## [Work to complete]
All records that follow are to be restated exactly.

__________

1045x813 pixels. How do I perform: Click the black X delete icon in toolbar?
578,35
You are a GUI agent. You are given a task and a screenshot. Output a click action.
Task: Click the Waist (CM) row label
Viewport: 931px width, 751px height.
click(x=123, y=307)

__________

## [Response area]
1045x813 pixels. How do I perform: Click the black X delete icon in toolbar?
578,35
You are a GUI agent. You are given a task and a screenshot. Output a click action.
Task: Click the Waist (CM) row label
Viewport: 931px width, 751px height.
click(x=123, y=307)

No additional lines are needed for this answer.